**ASSIGNMENT**: Begin with the first line of the entries below and reproduce each line exactly, ending with the line that holds "Jambati (70, 954)".

*** SUPPLIED MATERIAL ***

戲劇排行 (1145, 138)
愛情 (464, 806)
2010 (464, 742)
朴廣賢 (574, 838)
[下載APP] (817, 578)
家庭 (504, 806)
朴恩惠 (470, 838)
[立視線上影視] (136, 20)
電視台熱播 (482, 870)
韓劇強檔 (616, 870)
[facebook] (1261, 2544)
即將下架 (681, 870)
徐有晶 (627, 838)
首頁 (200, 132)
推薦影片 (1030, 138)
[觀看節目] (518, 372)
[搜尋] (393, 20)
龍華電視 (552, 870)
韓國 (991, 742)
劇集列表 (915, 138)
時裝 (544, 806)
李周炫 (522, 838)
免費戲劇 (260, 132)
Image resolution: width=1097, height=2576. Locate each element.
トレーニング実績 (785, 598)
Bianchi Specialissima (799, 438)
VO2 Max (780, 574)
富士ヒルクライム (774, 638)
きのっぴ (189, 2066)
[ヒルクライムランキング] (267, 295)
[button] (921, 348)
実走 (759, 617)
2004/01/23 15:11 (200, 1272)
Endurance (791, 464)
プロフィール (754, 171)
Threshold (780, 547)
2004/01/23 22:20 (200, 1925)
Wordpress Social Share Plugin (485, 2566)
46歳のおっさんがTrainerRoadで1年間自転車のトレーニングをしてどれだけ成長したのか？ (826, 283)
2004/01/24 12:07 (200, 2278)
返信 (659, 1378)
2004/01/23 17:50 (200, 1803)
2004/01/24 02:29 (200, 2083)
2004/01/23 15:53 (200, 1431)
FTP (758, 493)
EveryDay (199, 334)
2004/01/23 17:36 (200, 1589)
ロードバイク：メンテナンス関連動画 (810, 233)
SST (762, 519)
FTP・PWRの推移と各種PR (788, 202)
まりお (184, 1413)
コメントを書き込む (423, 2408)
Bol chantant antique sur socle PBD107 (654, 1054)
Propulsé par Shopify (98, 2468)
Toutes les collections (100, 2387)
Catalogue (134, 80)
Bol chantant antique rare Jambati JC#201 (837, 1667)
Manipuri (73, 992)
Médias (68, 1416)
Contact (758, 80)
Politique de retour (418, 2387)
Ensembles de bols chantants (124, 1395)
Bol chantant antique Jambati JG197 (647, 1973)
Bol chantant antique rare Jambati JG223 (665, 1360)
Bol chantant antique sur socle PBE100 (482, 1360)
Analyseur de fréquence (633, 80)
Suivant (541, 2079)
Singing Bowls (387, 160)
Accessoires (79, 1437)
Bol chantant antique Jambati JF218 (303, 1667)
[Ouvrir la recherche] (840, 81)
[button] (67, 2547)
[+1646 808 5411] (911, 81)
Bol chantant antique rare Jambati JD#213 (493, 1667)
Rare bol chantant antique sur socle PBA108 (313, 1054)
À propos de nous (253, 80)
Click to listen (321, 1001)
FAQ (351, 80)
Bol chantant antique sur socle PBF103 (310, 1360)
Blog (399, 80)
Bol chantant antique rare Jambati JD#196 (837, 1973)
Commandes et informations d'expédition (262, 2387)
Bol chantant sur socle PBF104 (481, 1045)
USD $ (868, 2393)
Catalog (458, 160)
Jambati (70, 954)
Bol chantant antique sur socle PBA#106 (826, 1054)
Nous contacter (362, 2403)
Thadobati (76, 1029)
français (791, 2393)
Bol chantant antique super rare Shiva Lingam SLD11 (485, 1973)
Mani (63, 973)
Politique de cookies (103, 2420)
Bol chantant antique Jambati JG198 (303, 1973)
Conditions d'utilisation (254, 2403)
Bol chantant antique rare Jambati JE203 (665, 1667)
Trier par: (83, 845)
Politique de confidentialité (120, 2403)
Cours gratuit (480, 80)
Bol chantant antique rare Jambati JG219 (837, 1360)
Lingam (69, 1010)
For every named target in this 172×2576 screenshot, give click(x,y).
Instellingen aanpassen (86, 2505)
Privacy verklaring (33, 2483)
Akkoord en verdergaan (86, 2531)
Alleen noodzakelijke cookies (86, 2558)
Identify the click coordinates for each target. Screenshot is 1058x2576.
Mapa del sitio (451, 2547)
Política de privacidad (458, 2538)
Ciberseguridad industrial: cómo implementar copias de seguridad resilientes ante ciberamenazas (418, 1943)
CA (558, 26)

*** End of SUPPLIED MATERIAL ***

**RESULT BELOW**:
戲劇排行 (1145, 138)
愛情 (464, 806)
2010 (464, 742)
朴廣賢 (574, 838)
[下載APP] (817, 578)
家庭 (504, 806)
朴恩惠 (470, 838)
[立視線上影視] (136, 20)
電視台熱播 (482, 870)
韓劇強檔 (616, 870)
[facebook] (1261, 2544)
即將下架 (681, 870)
徐有晶 (627, 838)
首頁 (200, 132)
推薦影片 (1030, 138)
[觀看節目] (518, 372)
[搜尋] (393, 20)
龍華電視 (552, 870)
韓國 (991, 742)
劇集列表 (915, 138)
時裝 (544, 806)
李周炫 (522, 838)
免費戲劇 (260, 132)
Image resolution: width=1097, height=2576. Locate each element.
トレーニング実績 (785, 598)
Bianchi Specialissima (799, 438)
VO2 Max (780, 574)
富士ヒルクライム (774, 638)
きのっぴ (189, 2066)
[ヒルクライムランキング] (267, 295)
[button] (921, 348)
実走 (759, 617)
2004/01/23 15:11 (200, 1272)
Endurance (791, 464)
プロフィール (754, 171)
Threshold (780, 547)
2004/01/23 22:20 (200, 1925)
Wordpress Social Share Plugin (485, 2566)
46歳のおっさんがTrainerRoadで1年間自転車のトレーニングをしてどれだけ成長したのか？ (826, 283)
2004/01/24 12:07 (200, 2278)
返信 (659, 1378)
2004/01/23 17:50 (200, 1803)
2004/01/24 02:29 (200, 2083)
2004/01/23 15:53 (200, 1431)
FTP (758, 493)
EveryDay (199, 334)
2004/01/23 17:36 (200, 1589)
ロードバイク：メンテナンス関連動画 (810, 233)
SST (762, 519)
FTP・PWRの推移と各種PR (788, 202)
まりお (184, 1413)
コメントを書き込む (423, 2408)
Bol chantant antique sur socle PBD107 (654, 1054)
Propulsé par Shopify (98, 2468)
Toutes les collections (100, 2387)
Catalogue (134, 80)
Bol chantant antique rare Jambati JC#201 (837, 1667)
Manipuri (73, 992)
Médias (68, 1416)
Contact (758, 80)
Politique de retour (418, 2387)
Ensembles de bols chantants (124, 1395)
Bol chantant antique Jambati JG197 (647, 1973)
Bol chantant antique rare Jambati JG223 (665, 1360)
Bol chantant antique sur socle PBE100 (482, 1360)
Analyseur de fréquence (633, 80)
Suivant (541, 2079)
Singing Bowls (387, 160)
Accessoires (79, 1437)
Bol chantant antique Jambati JF218 (303, 1667)
[Ouvrir la recherche] (840, 81)
[button] (67, 2547)
[+1646 808 5411] (911, 81)
Bol chantant antique rare Jambati JD#213 (493, 1667)
Rare bol chantant antique sur socle PBA108 (313, 1054)
À propos de nous (253, 80)
Click to listen (321, 1001)
FAQ (351, 80)
Bol chantant antique sur socle PBF103 (310, 1360)
Blog (399, 80)
Bol chantant antique rare Jambati JD#196 (837, 1973)
Commandes et informations d'expédition (262, 2387)
Bol chantant sur socle PBF104 (481, 1045)
USD $ (868, 2393)
Catalog (458, 160)
Jambati (70, 954)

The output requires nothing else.